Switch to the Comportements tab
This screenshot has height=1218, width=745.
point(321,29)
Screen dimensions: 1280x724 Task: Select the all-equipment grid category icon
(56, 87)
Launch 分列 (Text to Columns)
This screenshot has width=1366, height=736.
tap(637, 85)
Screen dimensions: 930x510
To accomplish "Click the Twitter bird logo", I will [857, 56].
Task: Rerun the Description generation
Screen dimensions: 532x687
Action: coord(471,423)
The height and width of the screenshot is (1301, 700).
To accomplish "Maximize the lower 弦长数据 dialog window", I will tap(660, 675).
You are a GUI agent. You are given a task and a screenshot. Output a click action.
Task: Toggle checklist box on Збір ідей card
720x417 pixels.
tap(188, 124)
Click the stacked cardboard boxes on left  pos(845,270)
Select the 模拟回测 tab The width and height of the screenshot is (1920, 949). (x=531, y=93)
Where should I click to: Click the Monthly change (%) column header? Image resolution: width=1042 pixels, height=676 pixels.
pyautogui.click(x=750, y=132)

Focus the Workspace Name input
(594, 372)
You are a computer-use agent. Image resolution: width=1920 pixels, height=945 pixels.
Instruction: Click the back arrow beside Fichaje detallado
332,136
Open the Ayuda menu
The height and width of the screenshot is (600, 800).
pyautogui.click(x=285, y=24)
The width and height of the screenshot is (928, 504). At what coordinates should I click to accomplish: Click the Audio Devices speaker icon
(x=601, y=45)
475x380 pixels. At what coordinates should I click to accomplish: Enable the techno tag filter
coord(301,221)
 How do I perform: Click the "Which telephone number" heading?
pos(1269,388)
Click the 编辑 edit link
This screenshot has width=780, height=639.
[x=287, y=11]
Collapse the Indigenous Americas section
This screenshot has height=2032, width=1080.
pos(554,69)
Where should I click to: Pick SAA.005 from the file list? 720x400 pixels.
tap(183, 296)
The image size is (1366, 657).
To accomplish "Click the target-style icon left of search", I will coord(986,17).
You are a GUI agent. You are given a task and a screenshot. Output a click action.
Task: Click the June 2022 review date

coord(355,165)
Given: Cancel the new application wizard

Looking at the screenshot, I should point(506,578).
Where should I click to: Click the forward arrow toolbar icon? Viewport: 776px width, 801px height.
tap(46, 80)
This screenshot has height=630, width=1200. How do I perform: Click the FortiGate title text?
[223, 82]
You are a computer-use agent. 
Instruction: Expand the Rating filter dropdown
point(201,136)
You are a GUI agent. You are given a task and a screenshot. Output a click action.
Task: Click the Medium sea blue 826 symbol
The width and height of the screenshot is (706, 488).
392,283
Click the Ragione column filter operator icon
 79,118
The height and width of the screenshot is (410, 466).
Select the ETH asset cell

************

> _WORK ORDER_: Line by line, write out the whole listing exactly.

> _ANSWER_:
Switch to the Comportements tab
This screenshot has height=1218, width=745.
point(321,29)
Screen dimensions: 1280x724 Task: Select the all-equipment grid category icon
(56, 87)
Launch 分列 (Text to Columns)
This screenshot has width=1366, height=736.
tap(637, 85)
Screen dimensions: 930x510
To accomplish "Click the Twitter bird logo", I will [857, 56].
Task: Rerun the Description generation
Screen dimensions: 532x687
Action: coord(471,423)
The height and width of the screenshot is (1301, 700).
To accomplish "Maximize the lower 弦长数据 dialog window", I will tap(660, 675).
You are a GUI agent. You are given a task and a screenshot. Output a click action.
Task: Toggle checklist box on Збір ідей card
720x417 pixels.
tap(188, 124)
Click the stacked cardboard boxes on left  pos(845,270)
Select the 模拟回测 tab The width and height of the screenshot is (1920, 949). (x=531, y=93)
Where should I click to: Click the Monthly change (%) column header? Image resolution: width=1042 pixels, height=676 pixels.
pyautogui.click(x=750, y=132)

Focus the Workspace Name input
(594, 372)
You are a computer-use agent. Image resolution: width=1920 pixels, height=945 pixels.
Instruction: Click the back arrow beside Fichaje detallado
332,136
Open the Ayuda menu
The height and width of the screenshot is (600, 800).
pyautogui.click(x=285, y=24)
The width and height of the screenshot is (928, 504). At what coordinates should I click to accomplish: Click the Audio Devices speaker icon
(x=601, y=45)
475x380 pixels. At what coordinates should I click to accomplish: Enable the techno tag filter
coord(301,221)
 How do I perform: Click the "Which telephone number" heading?
pos(1269,388)
Click the 编辑 edit link
This screenshot has width=780, height=639.
[x=287, y=11]
Collapse the Indigenous Americas section
This screenshot has height=2032, width=1080.
pos(554,69)
Where should I click to: Pick SAA.005 from the file list? 720x400 pixels.
tap(183, 296)
The image size is (1366, 657).
To accomplish "Click the target-style icon left of search", I will coord(986,17).
You are a GUI agent. You are given a task and a screenshot. Output a click action.
Task: Click the June 2022 review date

coord(355,165)
Given: Cancel the new application wizard

Looking at the screenshot, I should point(506,578).
Where should I click to: Click the forward arrow toolbar icon? Viewport: 776px width, 801px height.
tap(46, 80)
This screenshot has height=630, width=1200. How do I perform: Click the FortiGate title text?
[223, 82]
You are a computer-use agent. 
Instruction: Expand the Rating filter dropdown
point(201,136)
You are a GUI agent. You are given a task and a screenshot. Output a click action.
Task: Click the Medium sea blue 826 symbol
The width and height of the screenshot is (706, 488).
392,283
Click the Ragione column filter operator icon
 79,118
The height and width of the screenshot is (410, 466).
Select the ETH asset cell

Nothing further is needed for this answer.